Furthermore, the distance between markers is not limited to 5w1t, but may be any distance within a predetermined distance range. According to the present invention, on the leader tape, at least two markers equivalent to the EOT marker are affixed consecutively in a straight line in the tape running direction on the same side as the affixing position of the EOT marker on the file tape. Based on the concept, it is possible to use a magnetic tape for file tapes as a leader tape, and it can be reliably stopped at a predetermined position during unloading.A relatively inexpensive and simple method for attaching and detaching magnetic tapes is obtained. It will be done.
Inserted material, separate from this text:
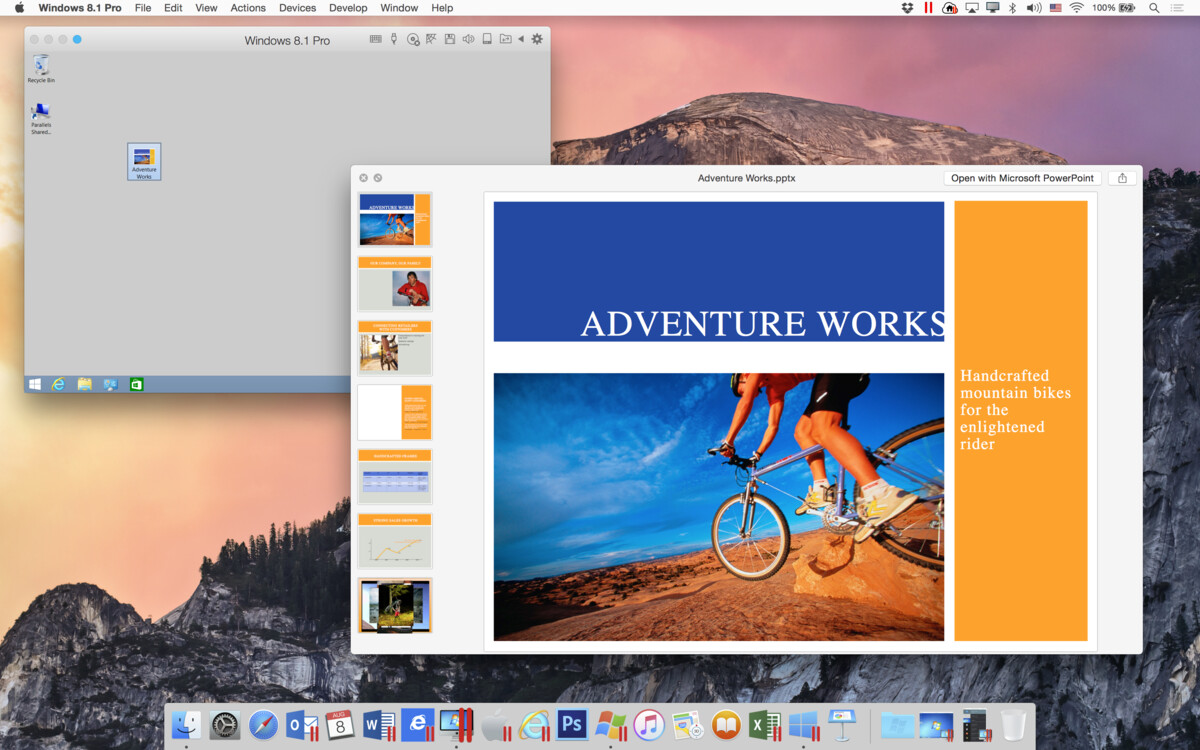Open the Develop menu
1200x750 pixels.
pos(348,8)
[Brief explanation of drawings]

FIG. 1 is a diagram showing the structure of a magnetic tape used in a conventional magnetic tape attachment/detachment system, FIG. 2 is a diagram showing the structure of an embodiment of the magnetic tape applied to the present invention, and FIG. An enlarged view of the leader tape in the figure, FIG. 4 is a block circuit diagram of an embodiment of the leader tape detection marker detection device applied to the present invention, and FIG. 5 is a time chart for explaining the operation of the device shown in FIG. be. 1... File tape, 2... Tape start marker (BOT marker), 3... Tape end marker (EOT marker), 5... Leader tape, 6... Leader tape detection marker (LS marker), 10... Leader tape detection signal (LS)
Generation circuit, 14... Mileage counter, 20.
...Tape loading signal (TLD) generation circuit, 30...Count enable signal (CE) generation circuit, 40...Photo sense block, 41
...BOT detection section, 42...EOT detection section, BOTL...BOT leading edge detection signal, BO
TT...BOT trailing edge detection signal, EOTL...
...EOT trailing edge detection signal.

Claims (1)

[Claims] 1. In a magnetic tape attachment/detachment position detecting device that connects and disconnects a leader tape whose one end is fixed to a reel and a magnetic tape having a tape end marker, the tape end marker is located on the leader tape. A leader tape detection marker consisting of at least two markers equivalent to the tape end marker is provided on the same side as the tape end marker, and means for stopping the tape running in response to detection of the leader tape detection marker is provided. Features: Magnetic tape attachment/detachment position detection device. 2 A tape start end marker is provided on the magnetic tape,
Claim 1: After detecting the trailing edge of the tape start marker when unloading the magnetic tape, the running of the magnetic tape is stopped in response to detection of the leader tape detection marker. Apparatus described in section. 3. A patent claim characterized in that the magnetic tape is provided with a travel distance counter that counts the distance traveled while the leader tape detection marker is being detected, and stops the travel of the magnetic tape in response to a count of a predetermined distance or more by the counter. The device according to item 1.